# phantom power supply



## tenor_singer (May 10, 2006)

Good morning everybody,

I encountered a problem yesterday with our new sound system that has me baffled. I need to set the stage, though, so bear with me.

We have four hanging microphones on our stage that are hard wired to our patch bay, but not hard wired to our board. Whenever I use them I patch them through whatever channel is available. They need phantom power to operate and work well.

Yesterday I set up for a little kiddie musical. The risers were set up well in front of our upstage hanging microphones and the down stage ones wouldn't cover any kids standing in front of the risers. I dug out our old AT boundary microphones (which also require phantom power). When I set them up, they wouldn't work. I tried to change different channels and still nothing. I finally put an AA battery in the power module of the mic and they worked perfectly.

My question... Why would these channels operate the hanging microphones requiring phantom power but not the boundary microphones? The only thing that I could come up with is that there is some loss of voltage from the booth to the stage (about a 100' run) and that the hanging microphones (being a newer technology than my 10 year old boundary microphones) may still function with this lower voltage. Does this sound plausible?

I am thinking about purchasing a phantom power supply to keep on the stage for these cases.

Thanks for any input.


----------



## AVGuyAndy (May 10, 2006)

Are you sure the AT mics accept phantom power? I have a few old AT lavs which require AAs, and they will not work on phantom power.


----------



## tenor_singer (May 10, 2006)

AVGuyAndy said:


> Are you sure the AT mics accept phantom power? I have a few old AT lavs which require AAs, and they will not work on phantom power.



They are phantom power microphones. They worked at our old school, which sent a phantom voltage, but at a much smaller run.


----------



## audioslavematt (May 10, 2006)

Grab a shorter mic cable, maybe 20ft., and plug them directly into the back or your console. If they don't work then, we'll go from there.


----------



## cutlunch (May 10, 2006)

What mixer do you have? If I have it right is it a Midas? Also what model number microphone are they? This will help us check specifications. Some mikes need the full 48 volts while others will work with a range from 9 - 48 volts. 

Please forgive this question you probably have checked but was the Phantom Power switched on for each channel you were using? I ask because you say that you may use different channels each time.

You could put a multimeter on the end of the run. If you measure the voltage between Hot - Gnd and Cold - Gnd they should read close to 48 Volts unless there is to big a voltage drop.

The other thing to check is if there is any shorts on the phantom supply. This can happen through faulty leads. Also if you used an unbalanced to balanced lead that plugs into the XLR mike input this will short the phantom supply and may drag it down enough to stop operating. I had this happen on a rack of wireless mikes I hired once. They had taken the unbalanced output from the receivers and wired it to the XLR's on a rack panel. When I plugged them in they shorted out the phantom. I had to patch directly to the XLR balanced outputs to get around it.
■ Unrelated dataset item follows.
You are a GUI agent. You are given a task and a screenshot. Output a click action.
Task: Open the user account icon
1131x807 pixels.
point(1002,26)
It may also be the run distance but what I would check first would be to disconnect them all but one ( leaving them in their normal positions at the end of the run) and test whether it works. If it does keep adding mikes to see whether it is a loading problem. If it is then add a power supply at the stage. You can buy commercial supplies or have an electronics person make one up for you.


Hope this helps.


----------



## Peter (May 10, 2006)

I have run into this problem with several mixers and even a dedicated pre-amp unit. If you plug more the a certain number of devices into it, they do not each get the full power they are supposto. A good friend of mine has two sampson C03 mics which have a blue LED to indicate they are getting enough power, and he has a 2 mic preamp unit. No matter what he does, it cannot supply enough power to run them both, he ended up going out and buying another preamp unit and just using one channel on each. I really have never had enough time to measure the voltages, but I realy dont think it's a cable run issue in my case because the runs are really short (<20ft). 
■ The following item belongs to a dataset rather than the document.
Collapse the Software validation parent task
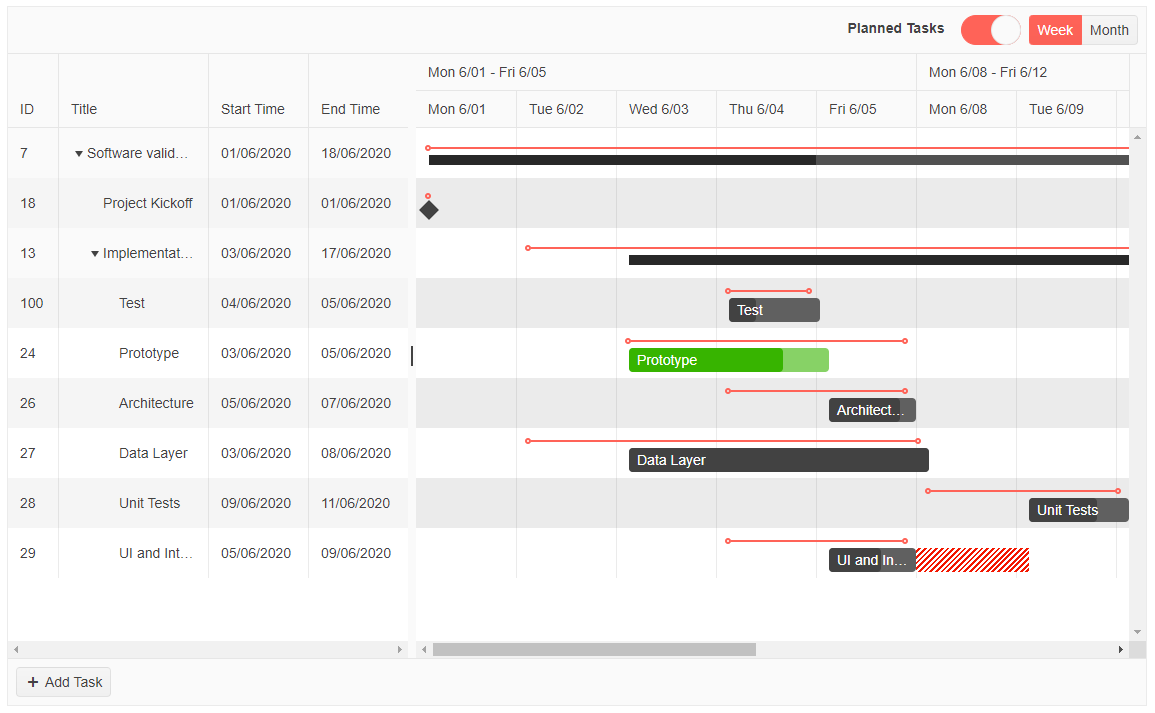Viewport: 1155px width, 713px height. coord(79,153)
The only other thing I can suggest is that you try a bunch of different combos of channels, or try one mic, and then another and another and so on until you find how many it can handle.


----------



## Chris15 (May 11, 2006)

The overloading of the supply does seem like a probable option. Were all the mics plugged in simultaneously? The pother thing is that on some boards, I believe that phantom is supplied to blocks of channels seperately, eg. ch 1-8 have one supply and 9-16 have a different one. Balancing the mics out over all the supplies might help or it might not.

As far as tolerance for low voltage, as has been said, it may be that the mic needs a full 48 volts but these are rare. If anything, newer technology is less tolerant of low voltage.


----------



## Willy Wonka (May 11, 2006)

The mics may not require phantom power. There is a possibility they require AA batteries.


----------



## Chris15 (May 12, 2006)

Willy Wonka said:


> The mics may not require phantom power. There is a possibility they require AA batteries.



This has already been noted,

AVGuyAndy said:


> Are you sure the AT mics accept phantom power? I have a few old AT lavs which require AAs, and they will not work on phantom power.


 and answered:

tenor_singer said:


> They are phantom power microphones. They worked at our old school, which sent a phantom voltage, but at a much smaller run.


----------



## cutlunch (May 23, 2006)

Tenor Singer have you found out what the problem with the microphones were?


----------



## avkid (Jun 14, 2006)

tenor_singer said:


> The only thing that I could come up with is that there is some loss of voltage from the booth to the stage (about a 100' run) and that the hanging microphones (being a newer technology than my 10 year old boundary microphones) may still function with this lower voltage. Does this sound plausible?
> 
> I am thinking about purchasing a phantom power supply to keep on the stage for these cases.



I doubt that the distance should be a problem, something posiibly may have happened to the ground shield(s) which carry the phantom power. I would try to test the cables before doing anything else.

How long have you been using that patchbay?


----------



## Dillon (Jun 18, 2006)

The last facility I worked at had some bugs in their patchbay when it came to phantom power. The voltage would make it through the patchbay (from the console) to the microphone (we could verify this by voltage testing), but we got a very slight buzz in the system whenever phantom power was turned on to a source through the patchbay. The solution was to use some external phantom power supplied which we plugged in on the stage deck at the mic jack. No more buzz. I've heard that the reasoning for this was that patchbays, in particular, are very fickle -- if everything is not electrically perfect, phantom does not always agree with it.

As far as your problem goes... Phantom power typically does not degrade on a cable, solely due to a distance of 100' (as others have already noted). It sounds to me like your patchbay is the culprit.


----------



## pacman (Jul 12, 2006)

If you must use a patchbay, the recommended way to provide phantom power is to use a an external power supply on the stage end or somewhere between the stage but before the patchbay. Most sound contractors strongly advise against running phantom power through a bay because the small sparks generated by the 48 volt power when you plug & unplug patchcords will eventually degrade the contacts in the bay to the point they will not reliably conduct the signal. Yes, you lose the console's built-in phantom power supply & have to buy an external source, but you retain your ability to re-route signal inputs to the console.


----------



## mbandgeek (Jul 13, 2006)

This may sound stupid but have you tried turning the gain up.

I have found myself doing that.


----------